Department of Psychology and Program in Linguistics, Wayne State University, 5057 Woodward Avenue, Detroit, MI 48202, USA.
Behav Res Methods. 2010 Feb;42(1):273-85. doi: 10.3758/BRM.42.1.273.
In Experiment 1, separate samples rated nouns on danger, using either an online survey or the same survey in person. In Experiment 2, a single sample rated words on familiarity, using both methods. Women's in-person and online ratings correlated significantly better than men's. In-person ratings correlated significantly better with existing norms in 4 of 8 instances. There were significant effects of condition on mean ratings and completion times. Ratings from participants who withdrew from the experiment correlated significantly less well with existing norms than did ratings from those who completed the whole experiment, in 12 of 16 instances. Analysis of existing data showed that a different statistical conclusion is reached depending on whether in-person or online ratings are used. Furthermore, the categorization of 17.9% (Experiment 1) and 5.3% (Experiment 2) of the items as high or low depends on which ratings are used. Ratings gathered in person and online cannot be freely substituted.

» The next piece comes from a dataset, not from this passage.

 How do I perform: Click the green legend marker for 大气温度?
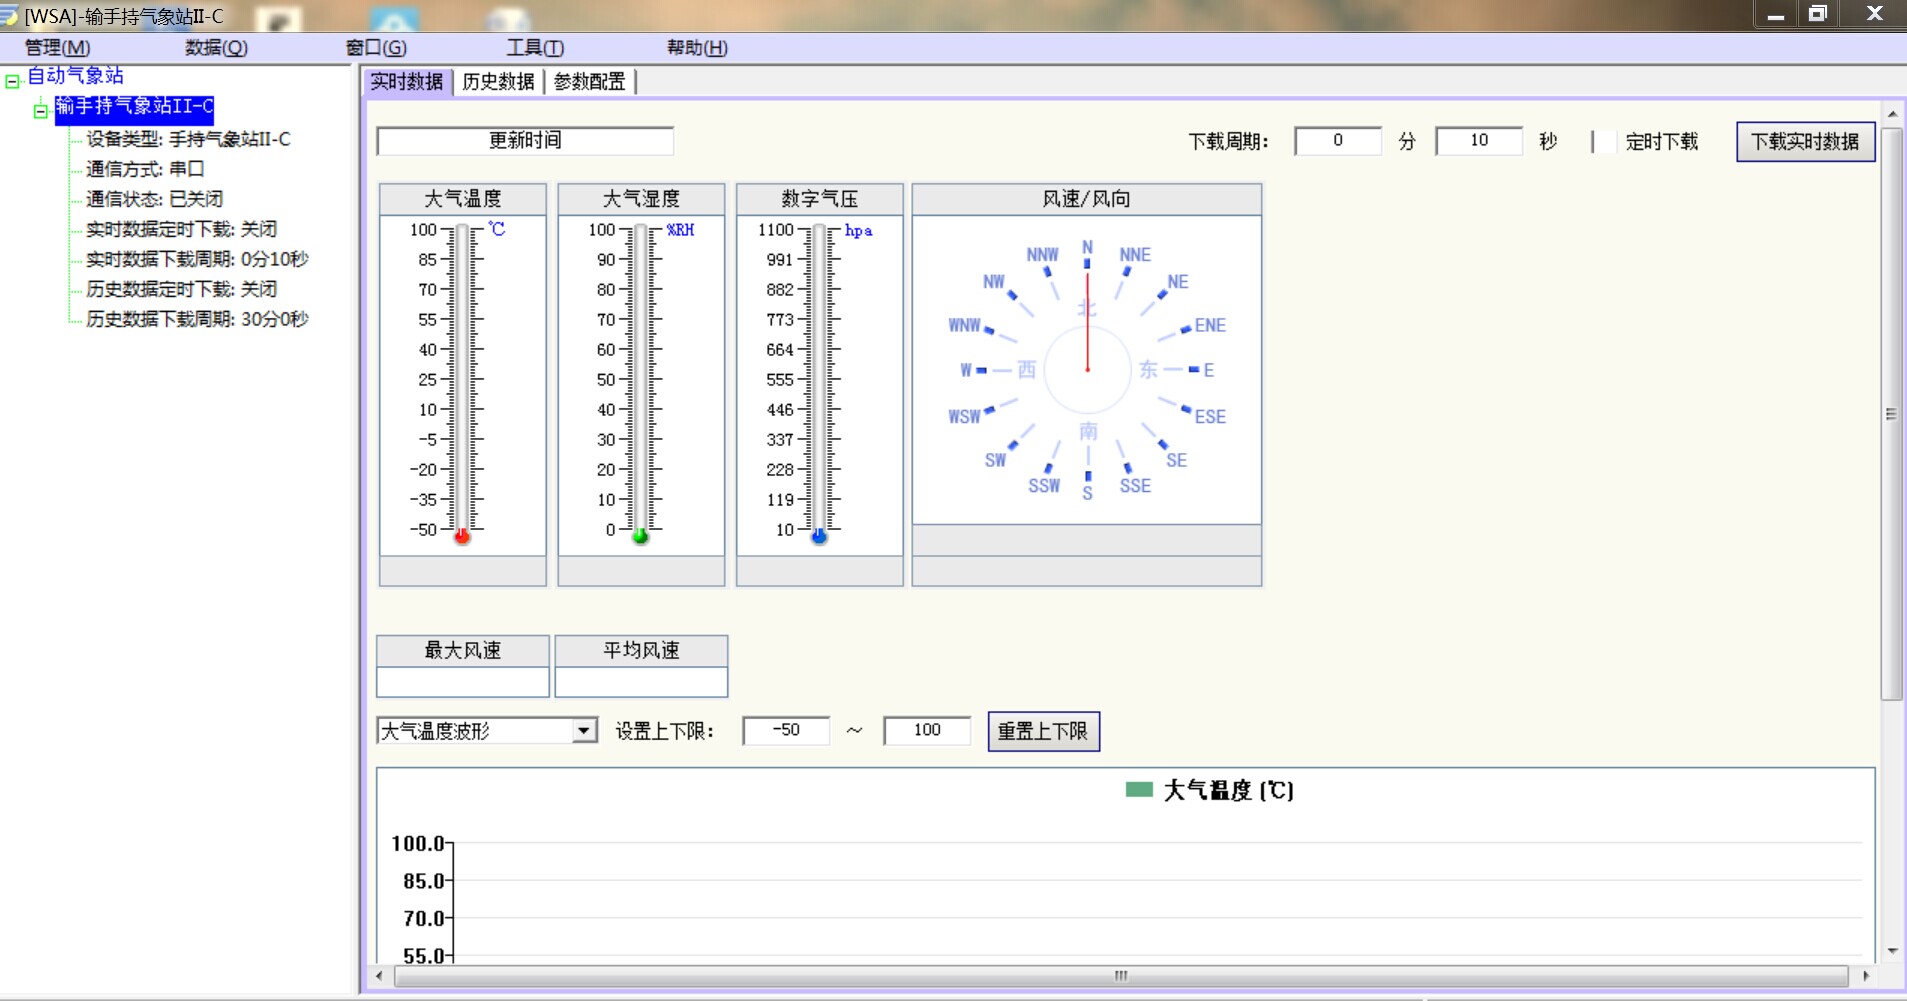1139,790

在实验 1 中,分别有两个样本通过在线调查或亲自调查的方式对名词进行危险程度评级。在实验 2 中,同一个样本通过两种方式对单词的熟悉程度进行评级。女性的亲自和在线评级相关性明显高于男性。在 8 个实例中有 4 个实例中,亲自评级与现有规范的相关性明显更好。条件对平均评级和完成时间有显著影响。在 16 个实例中有 12 个实例中,从退出实验的参与者那里获得的评级与现有规范的相关性明显低于完成整个实验的参与者的评级。对现有数据的分析表明,根据使用的是亲自评级还是在线评级,会得出不同的统计结论。此外,将 17.9%(实验 1)和 5.3%(实验 2)的项目归类为高或低取决于使用的是哪种评级。亲自收集和在线收集的评级不能随意替换。